YOUR GOAL: Reproduce the items below, substituting "Goal" for every occurrence of "Given". Keep all other text unchanged.

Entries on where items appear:

◆ ◆ ◆ ◆ ◆

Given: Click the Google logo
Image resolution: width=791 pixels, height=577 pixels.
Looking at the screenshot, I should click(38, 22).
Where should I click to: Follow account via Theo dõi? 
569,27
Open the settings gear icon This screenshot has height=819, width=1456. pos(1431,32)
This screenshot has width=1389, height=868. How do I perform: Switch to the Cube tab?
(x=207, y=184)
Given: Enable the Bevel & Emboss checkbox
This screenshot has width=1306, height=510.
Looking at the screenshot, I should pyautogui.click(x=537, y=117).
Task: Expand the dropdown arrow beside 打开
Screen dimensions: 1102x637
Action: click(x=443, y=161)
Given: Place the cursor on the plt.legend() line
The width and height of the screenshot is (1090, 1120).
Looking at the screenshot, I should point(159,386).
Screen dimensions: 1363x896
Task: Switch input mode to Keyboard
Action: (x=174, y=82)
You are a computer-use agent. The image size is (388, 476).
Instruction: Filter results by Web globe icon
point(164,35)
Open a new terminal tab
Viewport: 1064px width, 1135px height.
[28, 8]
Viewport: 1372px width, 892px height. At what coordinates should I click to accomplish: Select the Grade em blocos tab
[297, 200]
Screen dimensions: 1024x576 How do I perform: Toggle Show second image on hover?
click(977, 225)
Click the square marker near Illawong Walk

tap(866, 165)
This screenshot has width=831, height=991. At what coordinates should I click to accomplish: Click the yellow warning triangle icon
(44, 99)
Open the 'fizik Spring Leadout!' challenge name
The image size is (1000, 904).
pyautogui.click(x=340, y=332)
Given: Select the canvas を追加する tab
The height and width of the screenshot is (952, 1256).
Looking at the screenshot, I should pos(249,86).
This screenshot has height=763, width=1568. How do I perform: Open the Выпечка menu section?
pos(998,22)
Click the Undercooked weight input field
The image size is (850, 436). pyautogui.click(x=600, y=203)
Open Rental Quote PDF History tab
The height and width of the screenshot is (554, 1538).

◆ ◆ ◆ ◆ ◆

COMPLETE RESPONSE:
Goal: Click the Google logo
Image resolution: width=791 pixels, height=577 pixels.
Looking at the screenshot, I should click(38, 22).
Where should I click to: Follow account via Theo dõi? 
569,27
Open the settings gear icon This screenshot has height=819, width=1456. pos(1431,32)
This screenshot has width=1389, height=868. How do I perform: Switch to the Cube tab?
(x=207, y=184)
Goal: Enable the Bevel & Emboss checkbox
This screenshot has width=1306, height=510.
Looking at the screenshot, I should pyautogui.click(x=537, y=117).
Task: Expand the dropdown arrow beside 打开
Screen dimensions: 1102x637
Action: click(x=443, y=161)
Goal: Place the cursor on the plt.legend() line
The width and height of the screenshot is (1090, 1120).
Looking at the screenshot, I should point(159,386).
Screen dimensions: 1363x896
Task: Switch input mode to Keyboard
Action: (x=174, y=82)
You are a computer-use agent. The image size is (388, 476).
Instruction: Filter results by Web globe icon
point(164,35)
Open a new terminal tab
Viewport: 1064px width, 1135px height.
[28, 8]
Viewport: 1372px width, 892px height. At what coordinates should I click to accomplish: Select the Grade em blocos tab
[297, 200]
Screen dimensions: 1024x576 How do I perform: Toggle Show second image on hover?
click(977, 225)
Click the square marker near Illawong Walk

tap(866, 165)
This screenshot has width=831, height=991. At what coordinates should I click to accomplish: Click the yellow warning triangle icon
(44, 99)
Open the 'fizik Spring Leadout!' challenge name
The image size is (1000, 904).
pyautogui.click(x=340, y=332)
Goal: Select the canvas を追加する tab
The height and width of the screenshot is (952, 1256).
Looking at the screenshot, I should pos(249,86).
This screenshot has height=763, width=1568. How do I perform: Open the Выпечка menu section?
pos(998,22)
Click the Undercooked weight input field
The image size is (850, 436). pyautogui.click(x=600, y=203)
Open Rental Quote PDF History tab
The height and width of the screenshot is (554, 1538).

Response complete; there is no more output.